Allerdings ist die Lage bei einigen Verwertungsgesellschaften etwas komplizierter. Bei der VG Wort gehören nicht nur Autor/innen zum "Kollektiv", sondern auch die Verwerter/innen ihrer Werke, zum Beispiel Verlage. Ähnlich verhält es sich bei der Gema, der VG Bild-Kunst und der VG Musikedition. Die VG Wort wurde 1958 als gemeinsame Einrichtung von Urhebern und Verlagen gegründet und verteilt die Einnahmen nach einem festen Schlüssel an beide Seiten. Man kann über die Sinnhaftigkeit solcher Gemeinschaftseinrichtungen streiten, oft arbeiten sie aber erfolgreich und lange Zeit zuverlässig, so auch die VG Wort.

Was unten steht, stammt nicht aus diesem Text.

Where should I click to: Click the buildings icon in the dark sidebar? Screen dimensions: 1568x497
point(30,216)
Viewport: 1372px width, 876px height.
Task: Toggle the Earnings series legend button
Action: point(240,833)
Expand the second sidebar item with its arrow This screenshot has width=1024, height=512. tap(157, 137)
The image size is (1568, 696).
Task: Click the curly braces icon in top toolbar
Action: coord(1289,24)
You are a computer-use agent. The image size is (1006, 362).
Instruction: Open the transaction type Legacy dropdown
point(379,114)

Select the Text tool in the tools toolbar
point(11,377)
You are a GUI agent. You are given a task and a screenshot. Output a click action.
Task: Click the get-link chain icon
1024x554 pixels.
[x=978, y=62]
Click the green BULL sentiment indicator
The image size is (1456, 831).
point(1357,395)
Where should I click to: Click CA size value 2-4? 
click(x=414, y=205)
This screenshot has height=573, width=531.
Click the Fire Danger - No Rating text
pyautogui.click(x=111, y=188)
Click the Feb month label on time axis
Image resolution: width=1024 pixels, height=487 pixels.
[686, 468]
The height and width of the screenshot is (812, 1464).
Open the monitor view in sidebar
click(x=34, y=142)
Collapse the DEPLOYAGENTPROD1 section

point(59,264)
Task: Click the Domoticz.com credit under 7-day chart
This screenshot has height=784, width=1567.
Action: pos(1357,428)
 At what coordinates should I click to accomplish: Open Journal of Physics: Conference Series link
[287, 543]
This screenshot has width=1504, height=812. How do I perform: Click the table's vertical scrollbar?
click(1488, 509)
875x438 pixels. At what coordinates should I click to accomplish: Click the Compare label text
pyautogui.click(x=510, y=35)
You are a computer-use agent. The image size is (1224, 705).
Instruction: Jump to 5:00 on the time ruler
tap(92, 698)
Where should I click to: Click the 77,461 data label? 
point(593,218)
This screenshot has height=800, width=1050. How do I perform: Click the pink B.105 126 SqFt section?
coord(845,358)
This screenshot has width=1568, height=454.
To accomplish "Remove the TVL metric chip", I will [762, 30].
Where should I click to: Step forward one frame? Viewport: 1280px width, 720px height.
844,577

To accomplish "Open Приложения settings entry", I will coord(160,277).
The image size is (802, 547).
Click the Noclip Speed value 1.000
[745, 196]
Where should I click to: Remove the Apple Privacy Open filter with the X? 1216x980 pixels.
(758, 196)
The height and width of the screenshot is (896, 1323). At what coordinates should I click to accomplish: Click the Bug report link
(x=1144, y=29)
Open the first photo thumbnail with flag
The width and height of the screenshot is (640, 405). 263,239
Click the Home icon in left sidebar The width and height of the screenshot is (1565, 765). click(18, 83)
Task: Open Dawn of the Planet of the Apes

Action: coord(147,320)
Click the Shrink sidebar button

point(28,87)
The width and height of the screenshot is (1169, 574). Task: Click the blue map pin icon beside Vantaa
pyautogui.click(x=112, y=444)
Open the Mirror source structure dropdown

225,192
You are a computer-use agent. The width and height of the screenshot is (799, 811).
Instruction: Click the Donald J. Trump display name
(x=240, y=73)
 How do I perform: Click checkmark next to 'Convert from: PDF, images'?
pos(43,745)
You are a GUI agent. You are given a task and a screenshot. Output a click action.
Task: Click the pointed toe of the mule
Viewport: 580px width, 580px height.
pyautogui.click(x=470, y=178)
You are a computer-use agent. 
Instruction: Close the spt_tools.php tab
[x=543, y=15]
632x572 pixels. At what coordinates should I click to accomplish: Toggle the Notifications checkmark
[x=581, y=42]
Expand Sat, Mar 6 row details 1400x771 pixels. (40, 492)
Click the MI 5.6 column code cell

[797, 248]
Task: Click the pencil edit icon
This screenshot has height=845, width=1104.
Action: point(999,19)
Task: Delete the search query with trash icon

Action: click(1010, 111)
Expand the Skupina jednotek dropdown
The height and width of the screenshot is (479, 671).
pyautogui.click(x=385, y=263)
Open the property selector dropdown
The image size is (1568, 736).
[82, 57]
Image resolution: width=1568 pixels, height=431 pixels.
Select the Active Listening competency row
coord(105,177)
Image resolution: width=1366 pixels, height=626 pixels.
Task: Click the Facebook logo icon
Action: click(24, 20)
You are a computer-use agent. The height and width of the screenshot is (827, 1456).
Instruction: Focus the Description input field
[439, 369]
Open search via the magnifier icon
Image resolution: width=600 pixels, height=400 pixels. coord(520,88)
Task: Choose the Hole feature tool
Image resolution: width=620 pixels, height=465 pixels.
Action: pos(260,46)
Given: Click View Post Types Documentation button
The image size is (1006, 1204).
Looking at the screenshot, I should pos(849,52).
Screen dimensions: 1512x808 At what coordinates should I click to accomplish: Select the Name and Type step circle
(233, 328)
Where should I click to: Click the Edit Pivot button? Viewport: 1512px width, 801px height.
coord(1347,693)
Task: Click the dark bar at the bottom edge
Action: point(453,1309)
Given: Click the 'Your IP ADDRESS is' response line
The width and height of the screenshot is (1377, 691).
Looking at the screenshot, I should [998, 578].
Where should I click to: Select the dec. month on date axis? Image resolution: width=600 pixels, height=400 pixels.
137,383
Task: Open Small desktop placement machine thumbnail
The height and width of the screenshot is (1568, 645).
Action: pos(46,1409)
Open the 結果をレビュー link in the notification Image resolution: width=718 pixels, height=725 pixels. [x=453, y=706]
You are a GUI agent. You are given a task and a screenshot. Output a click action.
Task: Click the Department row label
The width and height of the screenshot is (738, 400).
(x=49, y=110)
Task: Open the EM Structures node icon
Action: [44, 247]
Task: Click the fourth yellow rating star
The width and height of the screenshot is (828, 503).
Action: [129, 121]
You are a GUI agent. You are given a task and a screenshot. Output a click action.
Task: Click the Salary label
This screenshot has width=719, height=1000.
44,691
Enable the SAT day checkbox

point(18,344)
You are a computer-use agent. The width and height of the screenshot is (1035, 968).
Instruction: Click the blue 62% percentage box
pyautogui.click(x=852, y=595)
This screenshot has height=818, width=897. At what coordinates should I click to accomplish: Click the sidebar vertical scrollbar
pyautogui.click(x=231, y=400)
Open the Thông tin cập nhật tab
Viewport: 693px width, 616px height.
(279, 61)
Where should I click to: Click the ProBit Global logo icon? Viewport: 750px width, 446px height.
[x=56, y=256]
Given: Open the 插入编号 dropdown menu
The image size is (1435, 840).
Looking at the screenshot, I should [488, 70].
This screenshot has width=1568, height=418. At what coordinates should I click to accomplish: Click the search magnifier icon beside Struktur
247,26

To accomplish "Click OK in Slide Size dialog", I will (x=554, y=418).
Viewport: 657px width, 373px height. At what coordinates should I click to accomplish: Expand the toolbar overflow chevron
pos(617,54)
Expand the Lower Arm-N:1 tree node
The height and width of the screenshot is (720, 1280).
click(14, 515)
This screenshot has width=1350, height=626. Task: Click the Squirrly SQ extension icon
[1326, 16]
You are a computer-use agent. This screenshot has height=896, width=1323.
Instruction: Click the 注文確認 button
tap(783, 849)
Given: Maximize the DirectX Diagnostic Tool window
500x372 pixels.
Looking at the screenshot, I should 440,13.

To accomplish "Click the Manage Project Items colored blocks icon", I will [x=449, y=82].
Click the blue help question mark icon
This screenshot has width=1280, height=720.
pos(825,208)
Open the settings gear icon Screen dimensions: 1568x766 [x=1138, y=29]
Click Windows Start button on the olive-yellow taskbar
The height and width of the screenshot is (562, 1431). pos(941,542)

Konsequenz einer solchen gemeinsamen Einrichtung ist aber die gemeinschaftliche Verwaltung und die Verteilung der Erlöse an beide Seiten. Bei der VG Wort erhalten die Urheber/innen den größeren Teil, im Regelfall 70 Prozent; lediglich bei wissenschaftlichen Werken stand den Verlagen bisher die Hälfte zu, wie es der Verteilungsschlüssel der 1978 mit der VG Wort fusionierten VG Wissenschaft vorsah. Dagegen hat der Autor Martin Vogel, der als ehemaliger Aufsichtsbeamter die VG Wort bestens kennt, 2011 Klage erhoben und jetzt in letzter Instanz vor dem Bundesgerichtshof (BGH) Recht bekommen.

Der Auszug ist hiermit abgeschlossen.